Aleksandra Fedorivna Shevchenko (Олександра Федорівна Шевченко; 16 April 1926 – December 2000) was a Ukrainian scientist-zootechnician and milkmaid. She worked on the "Memory of Lenin" collective farm, the Rzhyshchiv Machine and Tractor Station and the Dimitrov collective farm (later the Dnepr collective farm). Shevchenko was an elected deputy of the Supreme Soviet of the Ukrainian Soviet Socialist Republic and a candidate member of the Central Committee of the Communist Party of the Soviet Union. She was awarded three Orders of Lenin, the Medal "For Labour Valour", the Order of the October Revolution and the title of Hero of Socialist Labour.

== Biography ==
Shevchenko was born into a family of farmers in the village of Verhuny, Cherkasy Okruha, Ukrainian Soviet Socialist Republic on 16 April 1926. Starting in 1944, she began working on farms in the Cherkasy and Kyiv oblasts. Shevchenko worked on the "Memory of Lenin" collective farm, Cherkasy District as a team leader between 1944 and 1950. She graduated from the Kyiv Secondary Agricultural School with an agronomy degree in 1953. Shevchenko worked as an agronomist at the Rzhyshchiv Machine and Tractor Station (MTS), Kyiv Oblast from 1953 to 1955.

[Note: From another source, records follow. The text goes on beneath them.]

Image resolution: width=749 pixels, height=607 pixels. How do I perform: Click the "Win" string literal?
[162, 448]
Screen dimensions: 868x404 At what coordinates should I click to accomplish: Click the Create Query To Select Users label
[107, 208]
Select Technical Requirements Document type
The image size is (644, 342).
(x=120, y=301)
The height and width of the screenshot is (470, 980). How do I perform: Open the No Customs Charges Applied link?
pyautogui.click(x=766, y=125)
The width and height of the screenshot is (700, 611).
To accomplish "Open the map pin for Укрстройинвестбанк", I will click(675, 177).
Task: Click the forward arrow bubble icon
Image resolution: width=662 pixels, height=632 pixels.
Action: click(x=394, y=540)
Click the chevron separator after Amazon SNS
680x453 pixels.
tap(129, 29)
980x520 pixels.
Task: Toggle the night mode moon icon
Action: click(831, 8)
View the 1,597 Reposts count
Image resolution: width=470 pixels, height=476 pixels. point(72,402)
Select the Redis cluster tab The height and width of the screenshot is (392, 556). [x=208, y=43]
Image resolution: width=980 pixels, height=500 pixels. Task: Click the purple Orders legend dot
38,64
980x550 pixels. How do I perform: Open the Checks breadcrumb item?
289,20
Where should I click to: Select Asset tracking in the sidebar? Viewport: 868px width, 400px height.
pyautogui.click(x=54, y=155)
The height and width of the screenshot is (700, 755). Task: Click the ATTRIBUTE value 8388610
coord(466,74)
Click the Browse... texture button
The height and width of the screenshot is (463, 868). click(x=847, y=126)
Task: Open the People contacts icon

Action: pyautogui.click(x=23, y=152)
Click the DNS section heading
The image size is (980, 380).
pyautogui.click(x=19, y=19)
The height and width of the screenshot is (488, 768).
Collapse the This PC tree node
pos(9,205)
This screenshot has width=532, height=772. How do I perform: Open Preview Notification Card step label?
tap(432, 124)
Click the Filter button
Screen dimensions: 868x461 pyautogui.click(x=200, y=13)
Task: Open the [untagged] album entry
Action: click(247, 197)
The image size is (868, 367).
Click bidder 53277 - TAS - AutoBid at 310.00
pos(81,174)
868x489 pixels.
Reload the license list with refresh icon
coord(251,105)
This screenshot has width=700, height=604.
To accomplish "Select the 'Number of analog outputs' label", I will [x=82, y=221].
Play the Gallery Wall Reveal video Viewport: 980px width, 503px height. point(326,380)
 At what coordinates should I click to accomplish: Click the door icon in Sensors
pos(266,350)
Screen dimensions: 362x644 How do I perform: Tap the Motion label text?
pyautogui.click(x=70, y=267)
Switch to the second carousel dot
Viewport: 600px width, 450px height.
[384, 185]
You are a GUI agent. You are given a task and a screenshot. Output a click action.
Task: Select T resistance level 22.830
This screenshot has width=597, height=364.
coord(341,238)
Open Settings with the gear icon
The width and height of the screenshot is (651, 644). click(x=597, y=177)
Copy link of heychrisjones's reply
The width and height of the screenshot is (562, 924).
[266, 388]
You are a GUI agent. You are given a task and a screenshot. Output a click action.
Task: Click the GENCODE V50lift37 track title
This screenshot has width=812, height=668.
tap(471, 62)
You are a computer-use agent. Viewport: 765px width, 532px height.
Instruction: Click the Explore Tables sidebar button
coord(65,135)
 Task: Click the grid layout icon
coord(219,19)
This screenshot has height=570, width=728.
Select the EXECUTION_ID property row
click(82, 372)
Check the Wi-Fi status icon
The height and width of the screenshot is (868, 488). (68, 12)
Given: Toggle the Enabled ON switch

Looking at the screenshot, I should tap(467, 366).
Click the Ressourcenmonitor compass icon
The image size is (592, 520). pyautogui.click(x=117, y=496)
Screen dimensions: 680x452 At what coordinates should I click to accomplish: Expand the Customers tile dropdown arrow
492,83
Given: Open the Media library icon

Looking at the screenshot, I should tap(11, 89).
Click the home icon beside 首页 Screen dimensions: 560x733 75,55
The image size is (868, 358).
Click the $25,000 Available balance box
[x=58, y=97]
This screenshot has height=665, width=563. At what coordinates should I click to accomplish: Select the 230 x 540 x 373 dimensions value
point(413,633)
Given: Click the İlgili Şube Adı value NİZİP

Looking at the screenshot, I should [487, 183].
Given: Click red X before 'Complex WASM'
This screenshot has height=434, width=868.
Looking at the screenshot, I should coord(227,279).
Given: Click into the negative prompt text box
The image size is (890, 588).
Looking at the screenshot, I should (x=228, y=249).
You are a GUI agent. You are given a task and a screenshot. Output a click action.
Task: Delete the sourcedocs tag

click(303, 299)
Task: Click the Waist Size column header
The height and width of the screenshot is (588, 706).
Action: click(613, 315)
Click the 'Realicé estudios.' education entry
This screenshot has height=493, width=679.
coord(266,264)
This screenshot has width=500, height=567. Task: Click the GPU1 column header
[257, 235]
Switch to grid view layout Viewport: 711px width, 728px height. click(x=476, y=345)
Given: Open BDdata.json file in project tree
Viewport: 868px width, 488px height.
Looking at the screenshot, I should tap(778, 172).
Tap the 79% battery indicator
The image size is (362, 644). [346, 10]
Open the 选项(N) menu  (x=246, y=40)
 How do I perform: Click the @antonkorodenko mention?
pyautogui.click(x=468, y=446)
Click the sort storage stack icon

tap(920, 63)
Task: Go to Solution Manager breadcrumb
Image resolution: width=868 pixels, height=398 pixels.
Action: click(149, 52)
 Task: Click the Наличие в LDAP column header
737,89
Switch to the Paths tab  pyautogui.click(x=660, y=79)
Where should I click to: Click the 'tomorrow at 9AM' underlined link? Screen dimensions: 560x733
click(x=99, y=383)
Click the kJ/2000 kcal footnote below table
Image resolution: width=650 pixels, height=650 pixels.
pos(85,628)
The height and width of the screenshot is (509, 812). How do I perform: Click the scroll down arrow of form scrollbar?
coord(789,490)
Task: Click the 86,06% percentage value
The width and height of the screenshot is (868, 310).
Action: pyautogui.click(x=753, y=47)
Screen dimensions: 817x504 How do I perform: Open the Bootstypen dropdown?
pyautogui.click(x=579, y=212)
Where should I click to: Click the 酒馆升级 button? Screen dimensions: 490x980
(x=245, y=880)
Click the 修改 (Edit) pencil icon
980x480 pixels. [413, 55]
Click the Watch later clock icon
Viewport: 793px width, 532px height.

Between 1955 and 1958, she was an agronomist at the Dimitrov collective farm (later the Dnepr collective farm), Rzhyshchiv Volost. From 1958 to 1959, Shevchenko was secretary of the executive committee of the Strizhovsky Village Council of workers' deputies in the Rzhyshchiv Volost. She began working at the Buchansky state farm, Kyiv-Sviatoshyn Raion as a milkmaid in November 1959. Shevechenko stopped working as a milkmaid at the farm in 1967. She was appointed livestock specialist at the farm and worked in the role from 1967 to 1968. From 1968 to 1981, Shevechenko was head of the farm's livestock workshop. She graduated from the Faculty of Animal Science of the Ukrainian Agricultural Academy in 1969.

Shevchenko joined the Communist Party of the Soviet Union in 1954. She was a delegate to the Congress of the Communist Party of the Soviet Union (22nd, 23rd, 24th, 25th and 26th) from 1961 to 1981. Shevchenko was an elected deputy of the sixth, seventh, eighth and ninth convocations of the Supreme Soviet of the Ukrainian Soviet Socialist Republic between 1963 and 1979. She was a candidate member of the Central Committee of the Communist Party of the Soviet Union from 1966 to 1981. Shevchenko died in December 2000.

== Recognition ==
She was presented with the Order of Lenin on 22 June 1948 and 24 June 1949 and the Medal "For Labour Valour" on 26 April 1963. Shevchenko was conferred the title of Hero of Socialist Labour with the Order of Lenin and the "Hammer and Sickle" gold medal by the Presidium of the Supreme Soviet of the Soviet Union on 22 March 1966. She was awarded the Order of the October Revolution on 8 April 1971.